If you love cardamom and butter, this is the cookie for you. I made a batch of these for a friend's birthday and mailed them off, and they arrived safe, sound and delicious. These are a buttery shortbread style cookie, and the variations are endless. This recipe is from Dorie Greenspan's Baking: From my Home to Yours, and I first made it last Christmas, just before I joined the Tuesdays with Dorie group. This week is a rewind week, where instead of all of us making one recipe, we choose one we missed or would like to revisit. So, if you want to see a variety of recipes, click your way over to the TWD site.
Makes about 50
1 cup unsalted butter, at room temperature
1/2 cup sugar
1/4 cup confectioners' sugar, sifted
1/2 teaspoon salt
2 large egg yolks, at room temperature, plus 1 large egg yolk, for brushing the logs
2 cups all-purpose flour
2 teaspoons cardamom, preferably freshly ground
coarse sugar (I used raw sugar)
You can use a hand or stand mixer for this, or make them by hand. I made them by hand this time. Using a wooden spoon, beat the butter until smooth and very creamy. Add the sugars, cardamom and salt and beat until well blended, about 1 minute. The mixture should be smooth and velvety, not fluffy and airy. Beat in 2 of the egg yolks, again beating until the mixture is homogeneous.

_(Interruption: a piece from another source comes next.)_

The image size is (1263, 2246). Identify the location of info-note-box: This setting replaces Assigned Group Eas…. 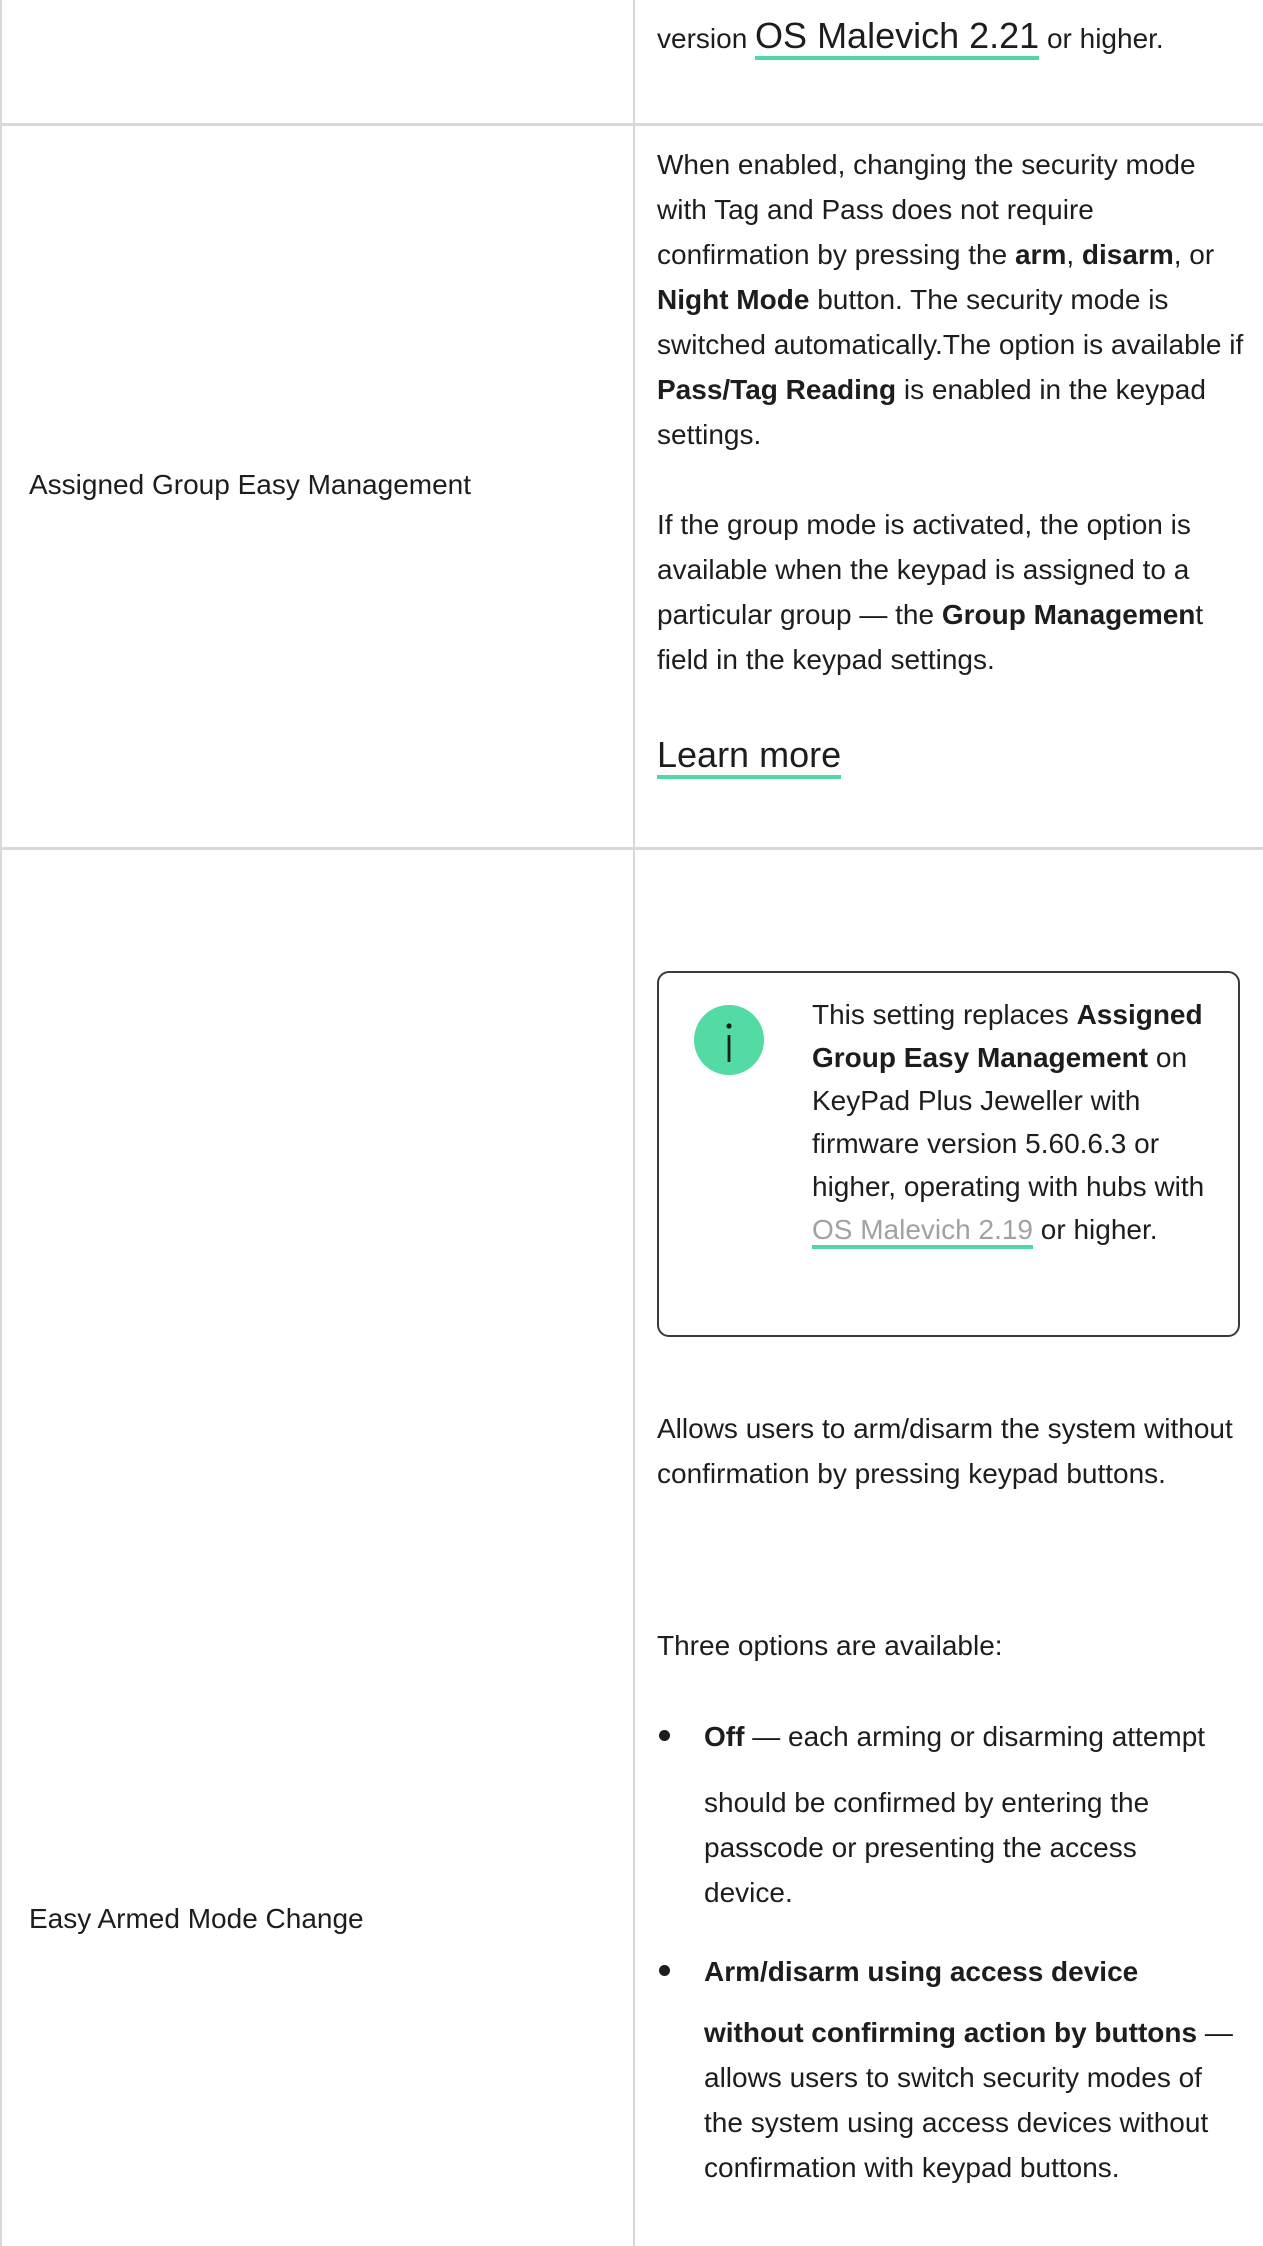
(948, 1154).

Add the flour, and mix gently to combine, just until the flour disappears into the dough and the dough looks uniformly moist. The dough will not clean the sides of the bowl, nor will it come together in a ball -- and it shouldn't. You want to work the dough as little as possible. What you're aiming for is a soft, moist, clumpy (rather than smooth) dough. Pinch it, and it will feel a little like Play-Doh.
Scrape the dough out onto a smooth work surface, gather it into a ball and divide it in half. Shape each piece into a smooth log about 9 inches long: it's easiest to work on a piece of plastic wrap and use the plastic to help form the log. Wrap the logs well and refrigerate them for at least 3 hours, preferably longer. (The dough can be kept in the refrigerator for up to 3 days or frozen for up to 2 months).

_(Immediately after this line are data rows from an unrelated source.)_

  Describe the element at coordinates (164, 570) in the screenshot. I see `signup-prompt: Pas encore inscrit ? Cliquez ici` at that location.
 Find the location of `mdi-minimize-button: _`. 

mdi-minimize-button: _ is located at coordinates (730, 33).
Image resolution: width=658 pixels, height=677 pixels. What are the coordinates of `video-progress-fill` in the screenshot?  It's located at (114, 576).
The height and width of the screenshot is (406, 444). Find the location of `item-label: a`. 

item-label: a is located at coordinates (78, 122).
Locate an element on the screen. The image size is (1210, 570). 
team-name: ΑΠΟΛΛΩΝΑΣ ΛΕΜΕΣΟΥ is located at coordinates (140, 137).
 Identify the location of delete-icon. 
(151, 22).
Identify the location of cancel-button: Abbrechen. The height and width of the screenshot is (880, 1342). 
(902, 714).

GETTING READY TO BAKE: Center a rack in the oven and preheat the oven to 350 degrees F. Line two baking sheets with parchment or silicone mats.
Remove a log of dough from the refrigerator, unwrap it and place it on a piece of parchment or wax paper. Whisk the remaining egg yolk until it is smooth, and brush some of the yolk all over the sides of the dough -- this is the glue -- then sprinkle the entire surface of the log with decorating sugar.
Trim the ends of the roll if they're ragged, and slice the log into 1/3-inch-thick cookies. (You can make these as thick as 1/2 inch or as thin as -- but no thinner than -- 1/4 inch.) Place the rounds on the baking sheets, leaving an inch of space between them.
Bake one sheet at a time for 17 to 20 minutes, rotating the baking sheet at the midway point. When properly baked, the cookies will be light brown on the bottom, lightly golden around the edges and pale on top; they may feel tender when you touch the top gently, and that's fine. Remove from the oven and let the cookies rest a minute or two before carefully lifting them onto a rack with a wide metal spatula to cool to room temperature.
Repeat with the remaining log of dough, making sure the baking sheets are cool before you bake the second batch.
These keep well in a tin for about 5 days or so, and can even be frozen if you haven't sugared the edges.